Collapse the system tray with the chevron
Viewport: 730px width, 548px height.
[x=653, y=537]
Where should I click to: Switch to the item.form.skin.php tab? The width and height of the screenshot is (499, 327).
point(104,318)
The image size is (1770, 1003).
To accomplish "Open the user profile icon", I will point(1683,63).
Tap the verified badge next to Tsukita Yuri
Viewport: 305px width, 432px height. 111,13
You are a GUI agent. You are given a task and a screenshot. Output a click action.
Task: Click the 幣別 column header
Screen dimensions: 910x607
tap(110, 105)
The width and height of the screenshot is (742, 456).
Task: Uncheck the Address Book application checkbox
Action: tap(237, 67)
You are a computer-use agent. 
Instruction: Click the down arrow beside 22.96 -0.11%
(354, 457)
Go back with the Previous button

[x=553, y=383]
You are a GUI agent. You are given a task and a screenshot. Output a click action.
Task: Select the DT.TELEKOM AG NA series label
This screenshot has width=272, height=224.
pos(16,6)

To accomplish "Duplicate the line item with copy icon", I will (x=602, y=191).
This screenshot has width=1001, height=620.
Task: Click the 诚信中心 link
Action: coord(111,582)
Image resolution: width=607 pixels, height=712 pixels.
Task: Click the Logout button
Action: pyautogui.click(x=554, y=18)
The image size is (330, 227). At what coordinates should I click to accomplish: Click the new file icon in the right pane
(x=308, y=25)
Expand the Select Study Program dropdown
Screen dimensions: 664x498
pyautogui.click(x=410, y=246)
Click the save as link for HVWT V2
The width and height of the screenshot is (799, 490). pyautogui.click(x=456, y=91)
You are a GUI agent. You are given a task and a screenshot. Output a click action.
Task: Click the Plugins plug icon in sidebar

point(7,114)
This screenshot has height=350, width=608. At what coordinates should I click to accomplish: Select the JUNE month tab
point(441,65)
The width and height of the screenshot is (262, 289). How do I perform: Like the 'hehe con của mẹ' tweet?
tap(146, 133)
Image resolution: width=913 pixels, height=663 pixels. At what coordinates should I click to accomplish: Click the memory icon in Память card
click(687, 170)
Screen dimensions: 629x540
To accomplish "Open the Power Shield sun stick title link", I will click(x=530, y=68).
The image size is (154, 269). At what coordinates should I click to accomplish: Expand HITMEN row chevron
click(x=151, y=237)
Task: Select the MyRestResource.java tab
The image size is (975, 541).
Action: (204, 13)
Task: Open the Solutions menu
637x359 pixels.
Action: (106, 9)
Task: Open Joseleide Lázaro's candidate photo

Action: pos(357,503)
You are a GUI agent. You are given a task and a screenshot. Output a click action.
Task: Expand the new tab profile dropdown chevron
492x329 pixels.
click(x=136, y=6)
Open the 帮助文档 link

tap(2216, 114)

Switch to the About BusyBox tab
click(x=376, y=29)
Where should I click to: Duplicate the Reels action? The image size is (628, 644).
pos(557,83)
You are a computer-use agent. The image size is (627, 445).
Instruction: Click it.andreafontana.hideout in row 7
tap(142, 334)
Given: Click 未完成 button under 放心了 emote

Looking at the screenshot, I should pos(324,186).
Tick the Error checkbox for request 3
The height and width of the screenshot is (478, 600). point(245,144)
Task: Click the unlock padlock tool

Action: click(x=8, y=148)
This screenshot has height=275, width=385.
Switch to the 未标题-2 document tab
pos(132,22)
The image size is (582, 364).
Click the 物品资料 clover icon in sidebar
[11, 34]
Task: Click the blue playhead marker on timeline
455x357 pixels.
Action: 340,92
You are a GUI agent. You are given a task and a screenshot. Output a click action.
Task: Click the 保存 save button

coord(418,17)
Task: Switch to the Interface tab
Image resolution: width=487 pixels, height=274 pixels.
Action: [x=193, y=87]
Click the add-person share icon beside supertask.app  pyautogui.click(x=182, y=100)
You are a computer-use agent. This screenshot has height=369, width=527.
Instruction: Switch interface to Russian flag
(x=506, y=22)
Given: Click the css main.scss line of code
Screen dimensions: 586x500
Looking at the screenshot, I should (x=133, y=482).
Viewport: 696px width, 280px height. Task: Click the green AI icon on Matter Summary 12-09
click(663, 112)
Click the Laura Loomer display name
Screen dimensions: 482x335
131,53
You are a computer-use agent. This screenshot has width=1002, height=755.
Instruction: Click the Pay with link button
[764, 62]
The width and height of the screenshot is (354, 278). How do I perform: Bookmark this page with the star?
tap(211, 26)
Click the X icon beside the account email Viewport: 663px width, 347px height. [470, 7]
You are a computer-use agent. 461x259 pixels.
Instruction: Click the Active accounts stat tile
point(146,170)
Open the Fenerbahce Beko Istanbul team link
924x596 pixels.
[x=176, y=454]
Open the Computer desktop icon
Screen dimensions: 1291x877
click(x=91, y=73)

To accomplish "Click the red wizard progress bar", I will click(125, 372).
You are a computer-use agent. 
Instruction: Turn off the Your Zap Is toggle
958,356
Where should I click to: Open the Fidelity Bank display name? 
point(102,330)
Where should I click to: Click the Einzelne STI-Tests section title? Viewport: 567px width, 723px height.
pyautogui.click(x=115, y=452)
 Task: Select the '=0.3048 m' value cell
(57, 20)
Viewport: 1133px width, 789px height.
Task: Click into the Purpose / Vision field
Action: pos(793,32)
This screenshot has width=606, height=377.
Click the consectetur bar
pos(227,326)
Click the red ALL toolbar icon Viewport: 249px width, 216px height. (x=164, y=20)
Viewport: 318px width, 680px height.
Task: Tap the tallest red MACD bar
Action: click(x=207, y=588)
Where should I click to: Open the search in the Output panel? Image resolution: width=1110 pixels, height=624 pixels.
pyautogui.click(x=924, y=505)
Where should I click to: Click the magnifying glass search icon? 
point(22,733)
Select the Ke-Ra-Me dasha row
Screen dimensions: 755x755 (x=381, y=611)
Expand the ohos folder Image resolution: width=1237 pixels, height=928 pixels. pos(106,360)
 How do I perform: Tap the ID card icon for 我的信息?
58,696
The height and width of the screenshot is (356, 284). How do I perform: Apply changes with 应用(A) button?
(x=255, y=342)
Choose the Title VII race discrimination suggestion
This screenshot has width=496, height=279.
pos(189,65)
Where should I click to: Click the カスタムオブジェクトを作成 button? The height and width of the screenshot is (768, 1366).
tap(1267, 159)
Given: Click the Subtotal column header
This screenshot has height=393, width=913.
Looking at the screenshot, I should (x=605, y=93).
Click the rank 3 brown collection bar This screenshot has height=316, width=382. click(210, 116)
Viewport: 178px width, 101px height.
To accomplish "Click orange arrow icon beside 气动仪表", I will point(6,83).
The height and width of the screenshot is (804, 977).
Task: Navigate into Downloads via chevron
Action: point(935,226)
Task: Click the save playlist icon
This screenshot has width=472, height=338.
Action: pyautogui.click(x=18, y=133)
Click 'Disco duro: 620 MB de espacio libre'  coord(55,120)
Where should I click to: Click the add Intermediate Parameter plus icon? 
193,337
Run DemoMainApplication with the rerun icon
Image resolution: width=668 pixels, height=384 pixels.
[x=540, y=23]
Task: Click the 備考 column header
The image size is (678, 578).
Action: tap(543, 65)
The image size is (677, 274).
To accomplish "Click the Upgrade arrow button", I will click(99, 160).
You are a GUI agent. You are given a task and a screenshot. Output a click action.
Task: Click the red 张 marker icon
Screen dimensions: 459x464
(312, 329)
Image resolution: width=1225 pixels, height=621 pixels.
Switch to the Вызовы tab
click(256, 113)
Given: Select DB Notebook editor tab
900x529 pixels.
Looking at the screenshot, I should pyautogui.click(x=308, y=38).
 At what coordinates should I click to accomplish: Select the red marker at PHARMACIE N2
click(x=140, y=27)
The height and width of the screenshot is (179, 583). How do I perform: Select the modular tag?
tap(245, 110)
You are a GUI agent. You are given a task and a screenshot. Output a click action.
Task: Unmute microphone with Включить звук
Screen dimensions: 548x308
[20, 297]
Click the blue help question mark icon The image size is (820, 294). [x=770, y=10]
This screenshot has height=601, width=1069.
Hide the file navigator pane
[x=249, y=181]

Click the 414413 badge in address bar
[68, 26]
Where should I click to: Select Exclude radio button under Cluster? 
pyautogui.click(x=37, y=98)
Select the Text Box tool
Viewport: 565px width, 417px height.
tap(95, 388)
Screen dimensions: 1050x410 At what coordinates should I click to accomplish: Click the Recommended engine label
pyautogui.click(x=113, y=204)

## WHAT THIS TASK INVOLVES
Can you copy out the listing above word for word, from the line with "Run DemoMainApplication with the rerun icon" up to and including the line with "click(256, 113)"?

## RESULT OF THE EXERCISE
Run DemoMainApplication with the rerun icon
Image resolution: width=668 pixels, height=384 pixels.
[x=540, y=23]
Task: Click the 備考 column header
The image size is (678, 578).
Action: tap(543, 65)
The image size is (677, 274).
To accomplish "Click the Upgrade arrow button", I will click(99, 160).
You are a GUI agent. You are given a task and a screenshot. Output a click action.
Task: Click the red 张 marker icon
Screen dimensions: 459x464
(312, 329)
Image resolution: width=1225 pixels, height=621 pixels.
Switch to the Вызовы tab
click(256, 113)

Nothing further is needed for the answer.